[Materials provided Boundary: Start]

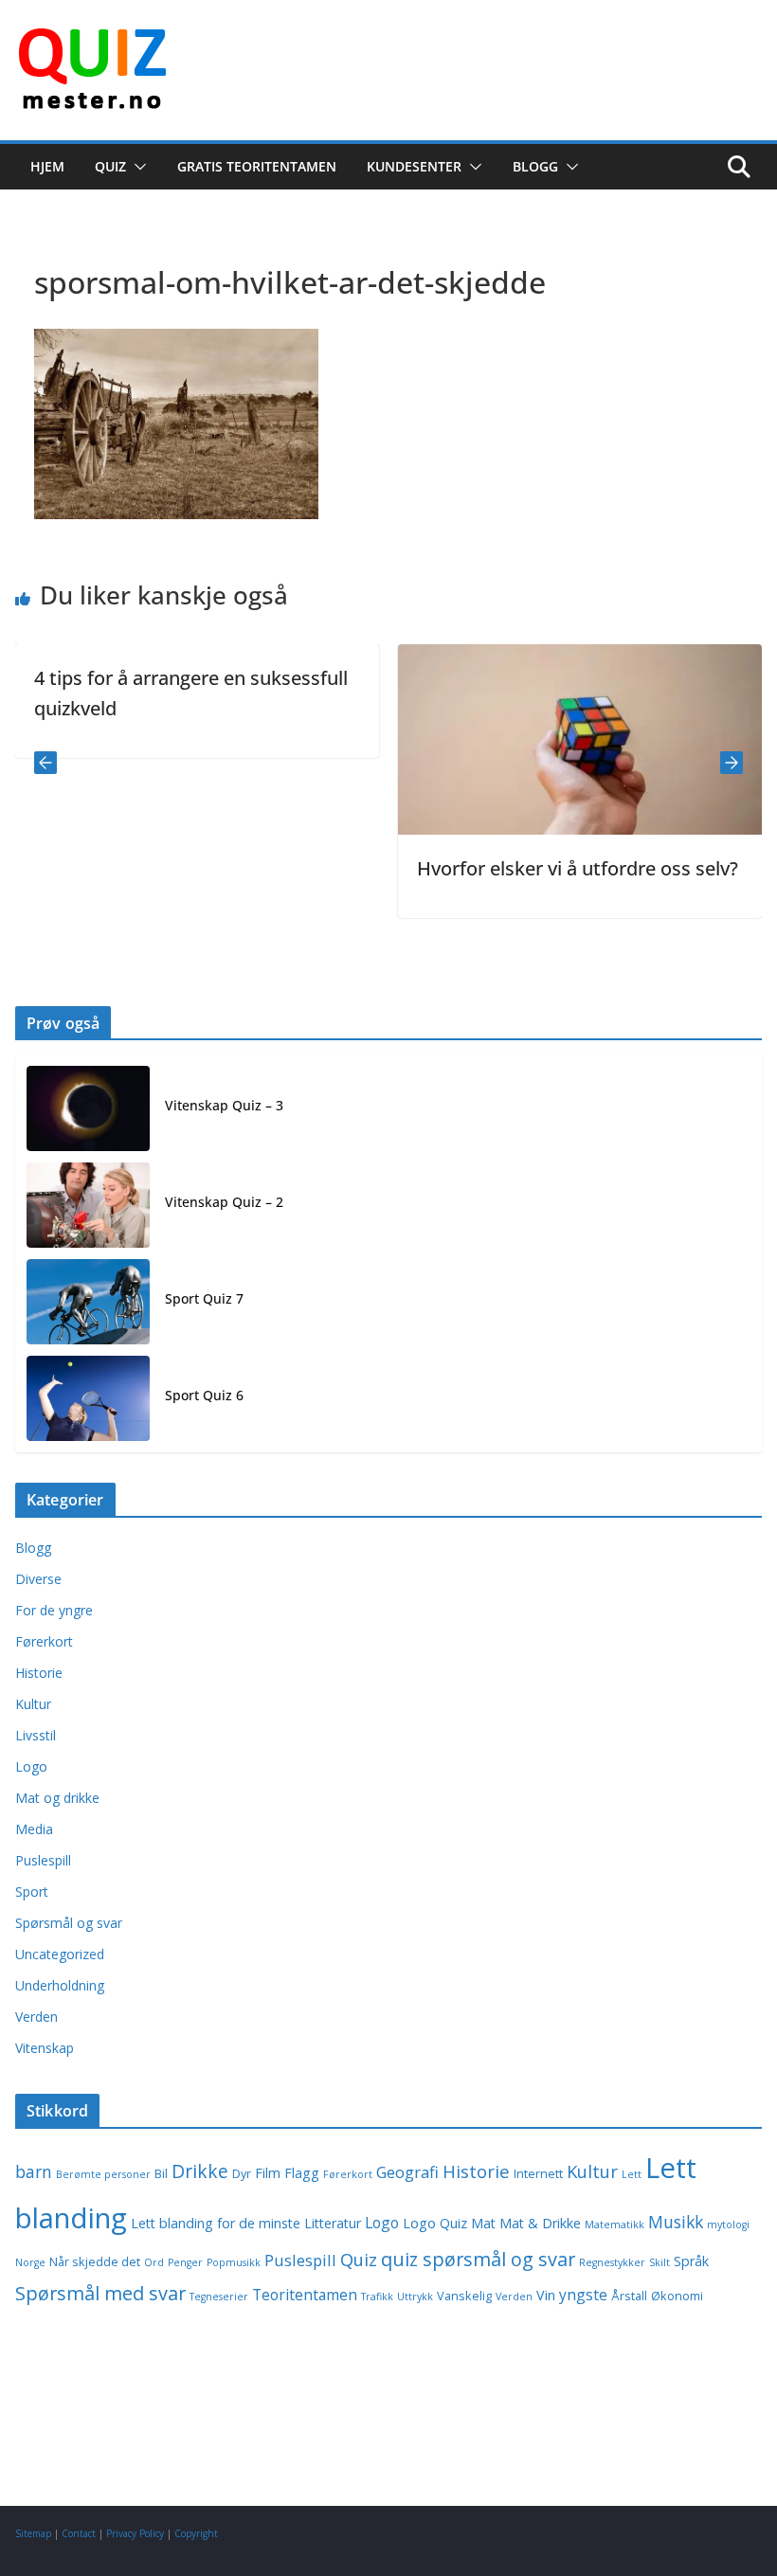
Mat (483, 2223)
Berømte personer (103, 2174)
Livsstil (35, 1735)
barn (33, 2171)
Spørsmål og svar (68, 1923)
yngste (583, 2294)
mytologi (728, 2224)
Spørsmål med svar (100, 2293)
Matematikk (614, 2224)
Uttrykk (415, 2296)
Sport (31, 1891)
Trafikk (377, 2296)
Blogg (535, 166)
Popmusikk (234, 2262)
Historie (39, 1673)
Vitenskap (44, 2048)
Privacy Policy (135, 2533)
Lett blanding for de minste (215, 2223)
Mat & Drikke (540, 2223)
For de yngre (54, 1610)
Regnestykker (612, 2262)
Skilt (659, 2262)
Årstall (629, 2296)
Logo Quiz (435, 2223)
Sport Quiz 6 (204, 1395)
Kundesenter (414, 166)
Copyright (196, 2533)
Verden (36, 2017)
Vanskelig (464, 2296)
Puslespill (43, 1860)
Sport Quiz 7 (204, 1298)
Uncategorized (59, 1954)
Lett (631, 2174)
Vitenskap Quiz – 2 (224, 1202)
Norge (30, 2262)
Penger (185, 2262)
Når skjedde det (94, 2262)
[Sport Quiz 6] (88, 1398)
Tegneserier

[Materials provided Boundary: End]

→ **Exercise**
Reproduce the lines above, beginning at the line with "mytologi (728, 2224)" and stopping after the line with "For de yngre (54, 1610)", exactly as they are.

→ **Output for this task**
mytologi (728, 2224)
Spørsmål med svar (100, 2293)
Matematikk (614, 2224)
Uttrykk (415, 2296)
Sport (31, 1891)
Trafikk (377, 2296)
Blogg (535, 166)
Popmusikk (234, 2262)
Historie (39, 1673)
Vitenskap (44, 2048)
Privacy Policy (135, 2533)
Lett blanding for de minste (215, 2223)
Mat & Drikke (540, 2223)
For de yngre (54, 1610)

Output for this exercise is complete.